Dataset content:
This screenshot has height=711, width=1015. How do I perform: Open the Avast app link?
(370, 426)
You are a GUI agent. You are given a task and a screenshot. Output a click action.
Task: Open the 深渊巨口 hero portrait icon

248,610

Task requirements:
Above are the records; reproduce all of them exactly.

Your response:
This screenshot has height=711, width=1015. How do I perform: Open the Avast app link?
(370, 426)
You are a GUI agent. You are given a task and a screenshot. Output a click action.
Task: Open the 深渊巨口 hero portrait icon

248,610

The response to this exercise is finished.